From: Sethkimmel@aol.com
Reply-To: tft@brainiac.com
To: tft@brainiac.com
Subject: (TFT) Re: TFT Digest -Gladiators, Gladiators!
Date: Tue, 9 Jan 2007 14:00:56 EST


[ snip]


This also brings up the subject of mixed armor; i.e., wearing different types
of armor on different parts of the body. Here I averaged out the armor
protection, but I'm not satisfied with this. I would love to do the armor + hit system as per Runequest (a hit is rolled to hit a certain part of the body and each part of the body has it's own hit points; each part of the body can thus have it''s own protection. One could have different armor levels to protect more crucial areas and save weight-a plate helmet, chain torso, and leather greaves
weighs a lot less then a plate suite...), but I don't want to destroy the
simplicity + elegance of the rules. Any ideas/help from the list?




Seth,

I think you summarized the problem and its solutions. On the one hand, you have detail (or "realism"). On the other hand, you have simplicity (or "playability"). I don't think you can have both in a game without one or the other suffering.

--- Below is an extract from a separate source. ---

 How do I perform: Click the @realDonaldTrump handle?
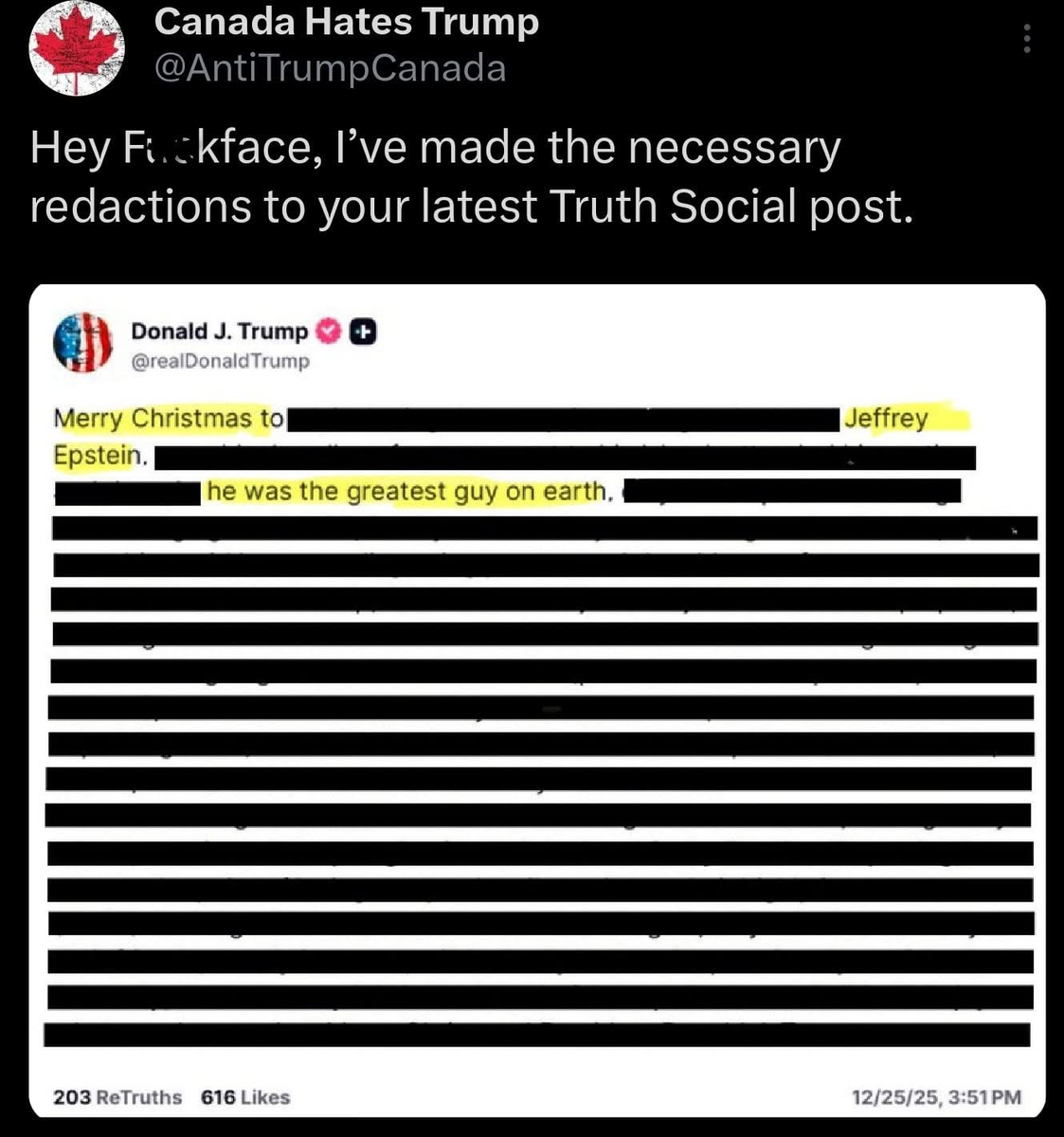click(220, 361)
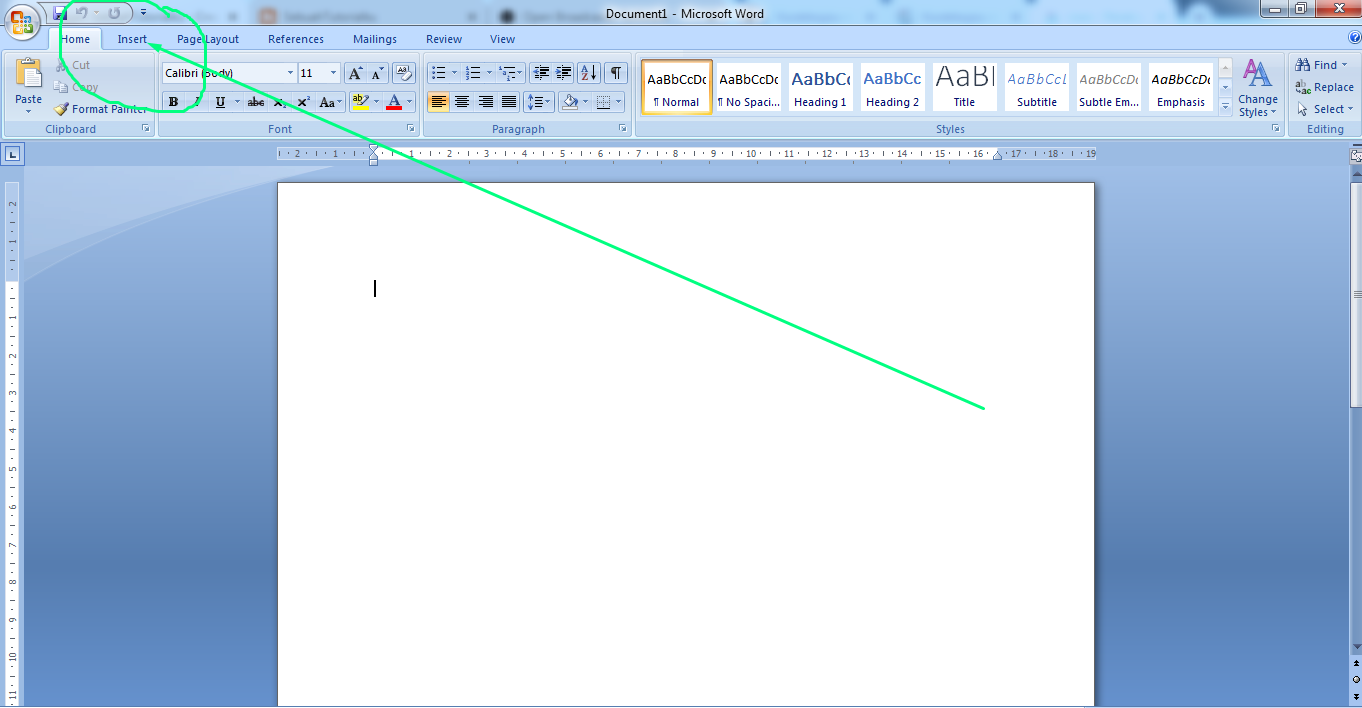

In other words, it's a question of emphasis.

You cited Runequest, which I am unfamiliar with, as offering different armor protection for different body parts. That sounds realistic. But, how playable is that ? Does it drag out combat ? That can be good for an audience / market which wants to simulate ancient combat as realistically as possible. But, a lot of players / customers of FRPGs want more adventure than only or mostly combat.

GURPS also comes to mind.  Etc.

In contrast, TFT is not as realistic as those games because it isn't as detailed as those games. However, it is detailed enough to offer a scheme for "equating" different kinds of armor and arms (as you illustrated with your post). That is about as detailed as TFT can be and still be itself: equating different arms and armor into its scheme. However, the pay-off is a combat system that is both quick and reasonably realistic (especially in its lethality). That, in turn, allows the game to focus more on the rest of the adventuring instead of solely or mostly the combat.

I think TFT is elegant as a gaming system because of how it balances realism and playability. It works so well precisely because it isn't too detailed -- but it is detailed enough.